#### [Complete the following]
1. Using the list of Christian cliches, explain why its introduction says these statements are worth collecting and what it invites readers to do with them.
2. In the list of Christian cliches, under which group heading does the statement "I'll pray for you." appear?

#### [Excerpt]

◆ ◆ ◆ ◆ ◆

Below is a list of the most commonly repeated Christian cliches. You will see these statements, or slight variations of them, in nearly every message board and newsgroup that deals with religion versus non-religion. Please feel free to use this list to point out the complete lack of originality, or the predictability of the average Christian in debating religious subjects.
The Pathos or "I pity you, Fool! " group
These statements basically say that the Christian is a superior person who must have pity on all of the poor, lowly unbelievers.
(1) "I'll pray for you."
(2) "Jesus Loves You"
(3) "God Loves You"
(4) "I feel sorry for you."
(5) "Atheists suffer from a mental illness that makes them unable to detect God/Spiritual things."
(6) "Jesus still loves you!"
The "atheism = religion/faith" group
These all boil down to saying that not believing in a religion is the same as believing in one.
(7) "You have to believe in SOMETHING!"
(8) "Everyone worships SOMETHING!"
(9) "It takes a lot more faith to believe in Evolution than it does to believe in God."
(10) "It takes a lot more faith to ignore the evidence of God than it does to believe in him."
(11) "I only wish that my faith in God was as strong as your faith in Atheism/Evolution."
(12) "You may think your happy, but you can only know TRUE HAPPINESS through Jesus Christ."
The "You're stupid, I'm smart, so stop wasting my time..." group
In these cliches, the Christian tells you that you're either blind, stupid, ignorant, or willingly deceiving yourself, despite how much better your argument is than theirs.
(13) "You have already made up your mind, and it's a waste of time to try to convince you."
(14) "You have chosen to be blind to the TRUTH!"
(15) "You have closed your heart off to the TRUTH!"
(16) "You have obviously been deceived by the devil."
(17) "I found Jesus. Why can't you?"
(18) "The fool sayeth in his heart that there is no God!"
(19) "You're obviously running away from God!"
(20) "You're obviously hiding from the truth!"
(21) "Though you say you don't believe, deep down inside, you know there is a God!"
The "God's obvious to me, What's your problem?" group
This group assumes that all unbelievers have a mental block, or cannot see what it obvious to the believer.
(22) "If there is no God, how do you explain the world we live in?"
(23) "What happened in your life that made you hate God?"
(24) "Of course the Bible sounds like foolishness! Without faith in God, you cannot understand his wisdom!"
(25) "Even though you don't believe it, Jesus/God Loves you!"
(26) "Even though you don't believe it, Jesus/God is REAL!"
The "Your life has no meaning" group
These statements tell the unbeliever that their life is worthless, pointless, meaningless, or otherwise not worth anything, unless they accept JESUS
(27) "Well, those people were not TRUE Christians..."
(28) "A universe without God is a universe without Hope!"
(29) "Without a God, life is meaningless."
(30) "Christianity is not just the best answer. It is the only answer."
(31) "You have devoted your life to something NEGATIVE (atheism), rather than something POSITIVE (christianity, of course)."
The "Just you wait..." group
These all basically say that you'll eventually be a believer, when you're old enough, smart enough, have a revelation, etc.
(32) "One day, you will know what THE TRUTH is!
(33) "Some day, God will call you."
(34) "One day you will call to God for help."
(35) "If you simply have faith in him, you will see that God is real."
(36) "I was once like you, a foolish, young, unbeliever..."

◆ ◆ ◆ ◆ ◆

#### [Raw data]
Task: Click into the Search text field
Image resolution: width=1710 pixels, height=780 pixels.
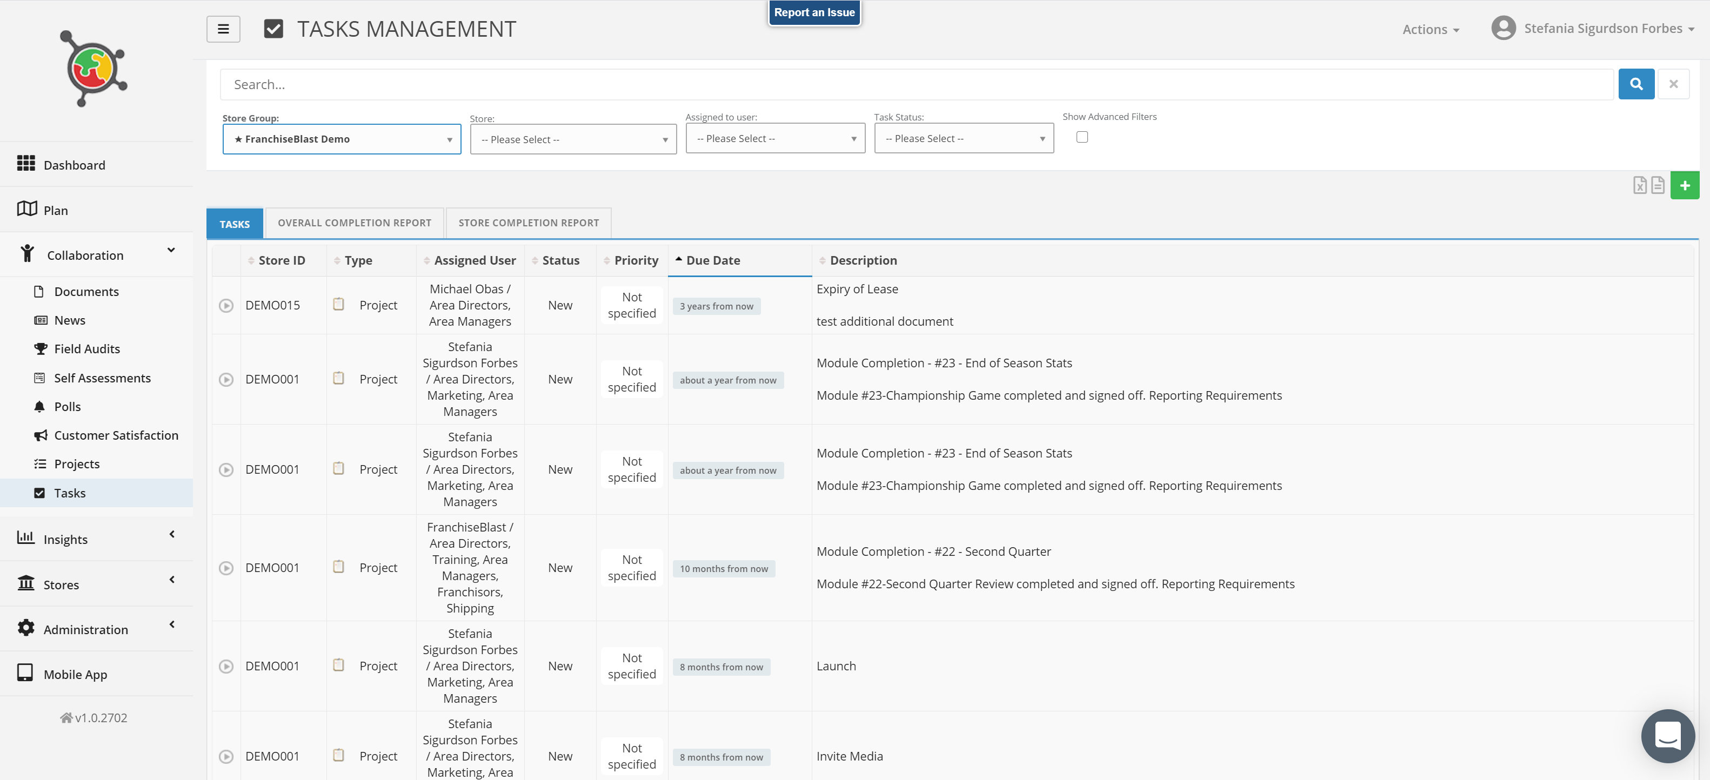Action: [x=916, y=85]
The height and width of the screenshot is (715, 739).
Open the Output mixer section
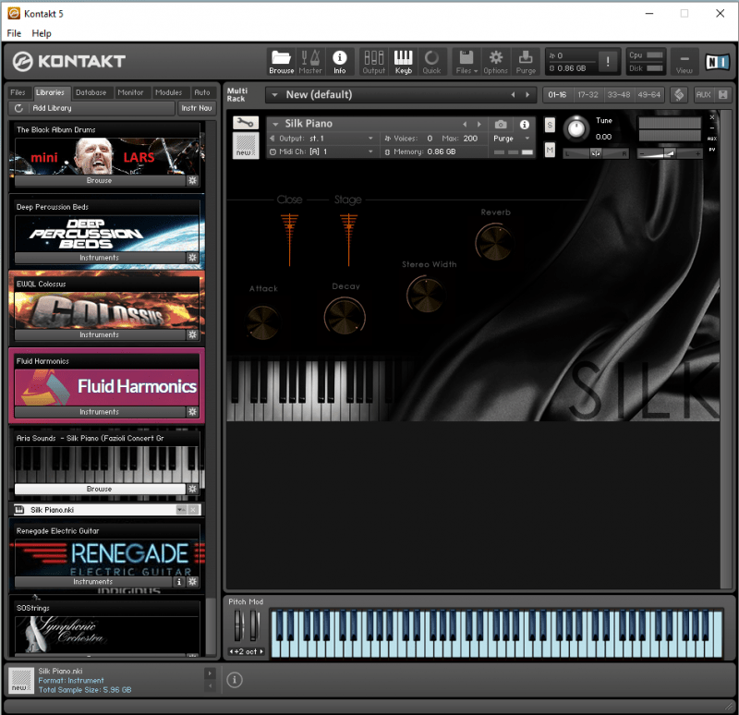point(374,61)
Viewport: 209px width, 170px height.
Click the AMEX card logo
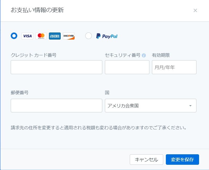(55, 36)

◆ ◆ ◆ ◆ ◆

#### [Answers for this exercise]
1. The introduction says these statements, or slight variations of them, appear in nearly every message board and newsgroup that deals with religion versus non-religion. It invites readers to use the list to point out the complete lack of originality, or the predictability, of the average Christian in debating religious subjects.

2. It appears under The Pathos or "I pity you, Fool!" group.